In 2014, Derek Jeter asked her to become one of the athletes for Under Armour. Her Under Armour campaign was women-focused. Copeland has written a few books (with help). When talking about the books, especially her autobiography, she said that she gave her journals to her co-writer. Later, in an answer to an audience question, she said her writing process was different for each book but in describing the process, it seems that each were similarly written, with the co-writer pulling everything together from notes she provided. An extra purchase with our ticket was a copy of her book The Wind at My Back: Resilience, Grace, and Other Gifts from My Mentor, Raven Wilkinson. Wilkinson was the first African-American woman to dance for a major classical ballet company (Ballet Russe de Monte Carlo). She had to dance in Europe because in the 1950s her life was threatened when she danced in the South.
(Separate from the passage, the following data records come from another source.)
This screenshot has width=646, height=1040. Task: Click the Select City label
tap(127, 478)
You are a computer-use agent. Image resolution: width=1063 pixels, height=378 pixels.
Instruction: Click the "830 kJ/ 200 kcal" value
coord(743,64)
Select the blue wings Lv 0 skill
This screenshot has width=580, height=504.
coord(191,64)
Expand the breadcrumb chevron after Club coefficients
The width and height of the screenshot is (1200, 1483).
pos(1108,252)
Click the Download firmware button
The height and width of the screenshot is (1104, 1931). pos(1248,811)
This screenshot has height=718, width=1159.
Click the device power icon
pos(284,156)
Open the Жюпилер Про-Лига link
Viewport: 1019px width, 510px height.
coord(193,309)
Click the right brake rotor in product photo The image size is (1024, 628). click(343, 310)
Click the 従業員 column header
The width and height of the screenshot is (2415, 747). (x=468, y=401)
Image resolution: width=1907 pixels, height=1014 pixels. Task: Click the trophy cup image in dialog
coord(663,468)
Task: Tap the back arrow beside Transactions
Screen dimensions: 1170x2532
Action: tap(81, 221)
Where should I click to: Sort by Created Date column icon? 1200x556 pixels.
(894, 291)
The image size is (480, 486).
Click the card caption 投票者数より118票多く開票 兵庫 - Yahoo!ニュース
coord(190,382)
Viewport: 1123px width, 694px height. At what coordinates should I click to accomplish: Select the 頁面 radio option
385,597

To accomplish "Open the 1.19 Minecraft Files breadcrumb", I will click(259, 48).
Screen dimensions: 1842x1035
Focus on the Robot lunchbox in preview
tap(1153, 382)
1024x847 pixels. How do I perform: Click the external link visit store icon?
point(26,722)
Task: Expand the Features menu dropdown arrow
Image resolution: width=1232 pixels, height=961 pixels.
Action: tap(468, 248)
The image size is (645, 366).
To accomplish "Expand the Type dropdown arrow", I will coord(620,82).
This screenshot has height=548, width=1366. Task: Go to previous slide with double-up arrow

Copeland found out that Wilkinson lived near her in the Upper West Side and Wilkinson became Copeland’s mentor. The book was written while Copeland was pregnant, so it was full of a lot of emotions, which her co-writer edited.
Galchen kept going back to pandemic questions. Copeland has not danced with ABT since 2019. She filmed the movie in 2021. And in 2022, she gave birth to her son. She does want to make her way back to the stage, but she does not know what that will look like yet. Dance is in her life with different projects. Even at home with family – her son is obsessed with Swan Lake and Le Corsaire.
Some of the audience questions:
Best advice: Have a good support system. Copeland often felt alone as the only Black dancer in ABT.
Live vs recorded music: With live music there is a connection with the conductor, who can change the tempo based on your dancing.
Starting at 13yo: Her body was ready for challenges. She would not have wanted to start dancing at 3yo.
Gains as an older dancer: Confidence from experience. Maturity. Taking on certain roles you could not do when you were younger but now that you have life experience.
Not as much growth or attention as should be on mental health in ballet.
Misty Copeland is as graceful in life as she is on the stage. I really enjoyed my hour with her.